Pendant tout ce temps, je recevais prière par dessus prière.  Les Ticos ont vraiment remis leur destin entre les mains de Dieu.

APRÈS

L’ouragan a touché terre à 15h, pas exactement là où il était le plus attendu.  Il a presque suivi la frontière entre le Costa Rica et le Nicaragua, frappant plus fort de notre côté.  Nous étions loin de la zone touchée, mais l’alerte rouge était maintenue. puis, c’est dans la nuit de jeudi que l’œil de l’ouragan a frappé le petit village d’Upala et les environs…  Pourquoi cela ce passe toujours la nuit?
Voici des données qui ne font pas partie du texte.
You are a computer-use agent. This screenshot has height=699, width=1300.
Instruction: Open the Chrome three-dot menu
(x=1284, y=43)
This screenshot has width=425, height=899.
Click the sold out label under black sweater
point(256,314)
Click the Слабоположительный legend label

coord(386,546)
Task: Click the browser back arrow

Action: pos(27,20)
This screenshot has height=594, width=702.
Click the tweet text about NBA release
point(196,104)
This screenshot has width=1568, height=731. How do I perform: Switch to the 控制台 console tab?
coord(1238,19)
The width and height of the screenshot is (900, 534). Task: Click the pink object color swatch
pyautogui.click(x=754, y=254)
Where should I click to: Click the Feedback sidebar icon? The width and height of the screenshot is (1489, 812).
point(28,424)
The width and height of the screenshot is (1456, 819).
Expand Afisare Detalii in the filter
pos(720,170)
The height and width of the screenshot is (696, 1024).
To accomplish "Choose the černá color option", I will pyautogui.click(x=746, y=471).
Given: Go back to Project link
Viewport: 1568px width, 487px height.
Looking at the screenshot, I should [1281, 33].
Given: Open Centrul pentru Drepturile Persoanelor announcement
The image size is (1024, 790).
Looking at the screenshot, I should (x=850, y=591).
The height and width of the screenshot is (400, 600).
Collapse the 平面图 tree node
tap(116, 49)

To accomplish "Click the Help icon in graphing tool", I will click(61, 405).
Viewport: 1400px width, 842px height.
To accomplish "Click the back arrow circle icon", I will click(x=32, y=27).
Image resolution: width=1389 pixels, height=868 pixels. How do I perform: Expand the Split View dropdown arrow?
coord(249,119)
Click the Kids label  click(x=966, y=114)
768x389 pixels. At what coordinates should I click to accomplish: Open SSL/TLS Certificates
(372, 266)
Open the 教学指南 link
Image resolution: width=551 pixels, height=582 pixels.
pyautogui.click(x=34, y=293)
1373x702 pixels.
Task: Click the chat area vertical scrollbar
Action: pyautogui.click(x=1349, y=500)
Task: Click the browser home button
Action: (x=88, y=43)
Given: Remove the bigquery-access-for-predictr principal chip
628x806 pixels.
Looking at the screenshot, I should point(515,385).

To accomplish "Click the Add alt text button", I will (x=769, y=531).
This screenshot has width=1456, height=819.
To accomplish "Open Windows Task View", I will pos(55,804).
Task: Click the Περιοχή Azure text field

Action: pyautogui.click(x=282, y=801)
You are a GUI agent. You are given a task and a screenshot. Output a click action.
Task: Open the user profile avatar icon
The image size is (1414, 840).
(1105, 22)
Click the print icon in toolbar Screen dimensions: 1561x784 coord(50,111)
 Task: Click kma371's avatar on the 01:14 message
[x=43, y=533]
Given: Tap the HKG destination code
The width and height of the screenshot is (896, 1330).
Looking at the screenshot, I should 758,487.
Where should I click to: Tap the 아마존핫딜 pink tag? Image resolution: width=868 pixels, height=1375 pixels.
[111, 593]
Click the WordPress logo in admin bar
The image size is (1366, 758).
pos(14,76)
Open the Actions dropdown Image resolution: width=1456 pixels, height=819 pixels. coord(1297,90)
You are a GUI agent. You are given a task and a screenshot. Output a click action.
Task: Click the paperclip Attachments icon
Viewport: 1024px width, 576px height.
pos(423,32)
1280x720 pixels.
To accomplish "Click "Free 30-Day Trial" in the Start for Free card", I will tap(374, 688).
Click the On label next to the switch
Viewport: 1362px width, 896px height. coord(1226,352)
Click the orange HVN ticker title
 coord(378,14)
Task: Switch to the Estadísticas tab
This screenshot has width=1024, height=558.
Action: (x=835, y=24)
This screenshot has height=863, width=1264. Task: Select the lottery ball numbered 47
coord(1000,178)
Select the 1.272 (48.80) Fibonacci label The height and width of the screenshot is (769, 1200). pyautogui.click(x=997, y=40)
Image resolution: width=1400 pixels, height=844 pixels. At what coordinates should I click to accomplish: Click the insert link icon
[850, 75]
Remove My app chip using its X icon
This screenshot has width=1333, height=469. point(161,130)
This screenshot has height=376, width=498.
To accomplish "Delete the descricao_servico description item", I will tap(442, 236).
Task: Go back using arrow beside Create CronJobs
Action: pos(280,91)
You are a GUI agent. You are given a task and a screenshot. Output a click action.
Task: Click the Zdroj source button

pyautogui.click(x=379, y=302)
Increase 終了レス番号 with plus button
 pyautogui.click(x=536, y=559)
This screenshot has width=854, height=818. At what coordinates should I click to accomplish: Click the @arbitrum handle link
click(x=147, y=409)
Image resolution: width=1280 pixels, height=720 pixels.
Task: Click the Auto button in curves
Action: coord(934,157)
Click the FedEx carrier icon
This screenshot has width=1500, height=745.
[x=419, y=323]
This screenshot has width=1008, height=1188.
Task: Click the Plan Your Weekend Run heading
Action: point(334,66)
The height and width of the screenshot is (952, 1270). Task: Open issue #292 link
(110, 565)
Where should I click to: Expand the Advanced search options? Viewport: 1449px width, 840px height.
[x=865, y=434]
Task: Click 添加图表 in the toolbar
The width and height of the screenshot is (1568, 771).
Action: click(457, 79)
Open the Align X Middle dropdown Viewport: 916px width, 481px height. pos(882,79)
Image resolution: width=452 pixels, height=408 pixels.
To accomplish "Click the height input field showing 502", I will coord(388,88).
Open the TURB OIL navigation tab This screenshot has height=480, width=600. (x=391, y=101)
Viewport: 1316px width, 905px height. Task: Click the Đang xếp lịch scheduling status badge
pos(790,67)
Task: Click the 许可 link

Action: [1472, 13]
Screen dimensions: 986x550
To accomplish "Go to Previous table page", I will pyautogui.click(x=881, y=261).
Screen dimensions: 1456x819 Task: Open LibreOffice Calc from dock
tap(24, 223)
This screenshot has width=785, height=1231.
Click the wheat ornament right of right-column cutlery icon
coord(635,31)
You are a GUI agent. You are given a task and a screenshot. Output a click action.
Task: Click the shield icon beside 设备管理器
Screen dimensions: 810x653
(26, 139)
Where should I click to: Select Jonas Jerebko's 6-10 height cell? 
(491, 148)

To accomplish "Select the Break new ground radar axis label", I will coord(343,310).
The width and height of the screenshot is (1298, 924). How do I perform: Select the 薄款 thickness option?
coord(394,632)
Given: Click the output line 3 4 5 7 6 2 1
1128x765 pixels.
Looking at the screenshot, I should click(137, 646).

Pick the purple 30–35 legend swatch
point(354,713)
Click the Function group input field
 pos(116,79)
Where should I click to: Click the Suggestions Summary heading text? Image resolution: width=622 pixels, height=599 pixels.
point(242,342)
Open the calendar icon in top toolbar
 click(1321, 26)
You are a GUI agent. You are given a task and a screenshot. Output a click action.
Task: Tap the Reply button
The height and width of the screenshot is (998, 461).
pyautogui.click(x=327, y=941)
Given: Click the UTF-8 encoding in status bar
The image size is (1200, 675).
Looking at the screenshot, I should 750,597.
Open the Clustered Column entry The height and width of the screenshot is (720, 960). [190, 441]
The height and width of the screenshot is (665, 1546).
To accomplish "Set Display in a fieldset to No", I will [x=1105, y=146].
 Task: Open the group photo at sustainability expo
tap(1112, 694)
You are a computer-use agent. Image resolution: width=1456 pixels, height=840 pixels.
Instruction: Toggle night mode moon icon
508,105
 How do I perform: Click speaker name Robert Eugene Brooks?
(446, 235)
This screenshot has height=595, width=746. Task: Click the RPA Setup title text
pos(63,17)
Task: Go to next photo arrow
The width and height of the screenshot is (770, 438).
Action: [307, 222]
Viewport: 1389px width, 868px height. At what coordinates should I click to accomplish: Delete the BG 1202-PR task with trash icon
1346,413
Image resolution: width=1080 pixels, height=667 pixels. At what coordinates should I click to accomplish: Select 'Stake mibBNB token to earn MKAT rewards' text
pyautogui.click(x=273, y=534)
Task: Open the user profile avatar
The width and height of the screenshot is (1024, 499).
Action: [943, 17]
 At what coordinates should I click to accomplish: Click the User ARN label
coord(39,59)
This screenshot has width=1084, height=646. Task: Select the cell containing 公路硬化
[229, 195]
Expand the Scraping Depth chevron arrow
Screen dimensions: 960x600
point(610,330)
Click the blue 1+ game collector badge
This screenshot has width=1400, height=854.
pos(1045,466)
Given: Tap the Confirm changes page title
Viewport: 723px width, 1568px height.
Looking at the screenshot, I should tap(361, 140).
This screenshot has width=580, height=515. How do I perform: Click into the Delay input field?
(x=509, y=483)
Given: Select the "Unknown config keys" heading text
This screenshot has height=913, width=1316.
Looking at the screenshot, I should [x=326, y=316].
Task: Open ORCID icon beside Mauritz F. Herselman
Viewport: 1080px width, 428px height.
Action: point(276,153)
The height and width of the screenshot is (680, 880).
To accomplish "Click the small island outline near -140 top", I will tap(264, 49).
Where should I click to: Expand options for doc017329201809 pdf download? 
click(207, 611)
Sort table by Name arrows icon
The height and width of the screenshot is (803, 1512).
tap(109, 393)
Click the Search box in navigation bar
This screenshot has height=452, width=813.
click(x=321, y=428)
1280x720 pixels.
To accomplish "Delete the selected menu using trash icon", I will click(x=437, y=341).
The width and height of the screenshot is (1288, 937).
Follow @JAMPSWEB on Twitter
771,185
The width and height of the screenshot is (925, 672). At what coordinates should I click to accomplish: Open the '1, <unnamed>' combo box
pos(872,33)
C’est bien pire, tu ne peux pas voir venir l’ouragan comme ce serait le cas le jour, tu ne vois rien pour t’orienter, voir ou tu devrais aller… évidement, ils ont perdu l’électricité… C’est surtout l’eau qui a fait des dégâts, c’est plus de 10 000 personnes qui ont été touchées à des niveaux différents, plus de 5000 évacués.  Il y a 9 morts de confirmés.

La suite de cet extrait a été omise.